Difficulty in parenting often leads to a hunt to find out what is wrong with the child. We may witness today a frantic search for labels to explain our children's problems. Parents seek the formal diagnoses of a professional or grasp at informal labels-there are, for examples, books on raising the “difficult” or the “spirited” child. The more frustrating parenting becomes, the more likely children will be perceived as difficult and the more labels will be sought for verification. It is no coincidence that the preoccupation with diagnoses has paralleled the rise in peer orientation in our society. Increasingly, children's behavioral problems are ascribed to various medical syndromes such as oppositional defiant disorder or attention deficit disorder. These diagnoses at least have the benefit of absolving the child and of removing the onus of blame from the parents, but they camouflage the reversible dynamics that cause children to misbehave in the first place. Medical explanations help by removing guilt but they hinder by reducing the issues to oversimplified concepts. They assume that the complex behavior problems of many children can be explained by genetics or by miswired brain circuits. They ignore scientific evidence that the human brain is shaped by the environment from birth throughout the lifetime and that attachment relationships are the most important aspect of the child's environment. They also dictate narrow solutions, such as medications, without regard to the child's relationships with peers and with the adult world. In practice, they serve to further disempower parents.

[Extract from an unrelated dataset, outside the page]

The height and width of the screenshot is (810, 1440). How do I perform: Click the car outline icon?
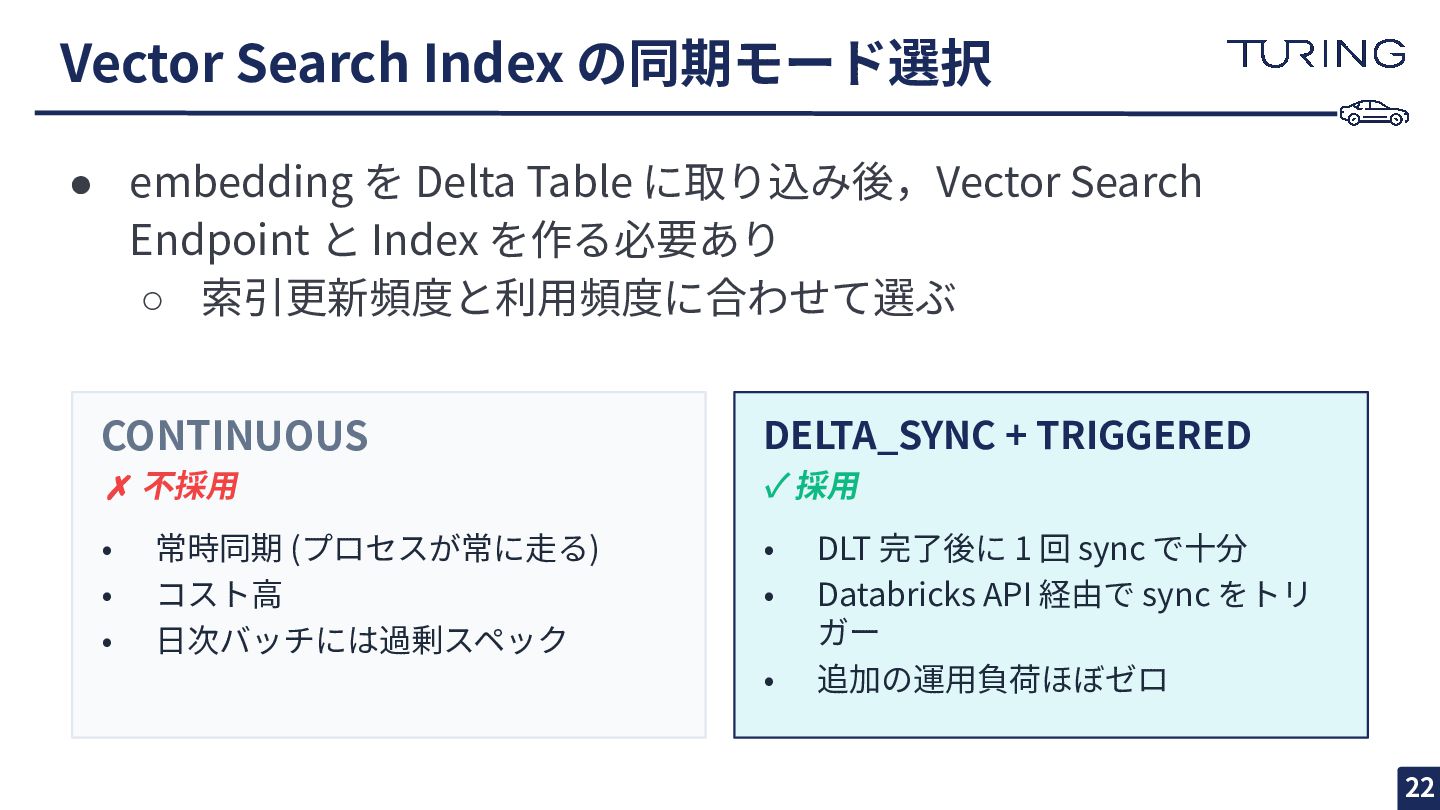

The most salient issue for us as parents is not what is wrong with our parenting or what is wrong with our children but rather, what is missing in our children's relationship to us. Parenting was meant to be natural and intuitive but can only be so when our children are deeply attached to us. To regain the power to parent we must bring our children back into full dependence on us--not just physical dependence, but psychological and emotional too, as nature has ever intended. We must be perceived by them as the primary answer to their needs for contact and closeness.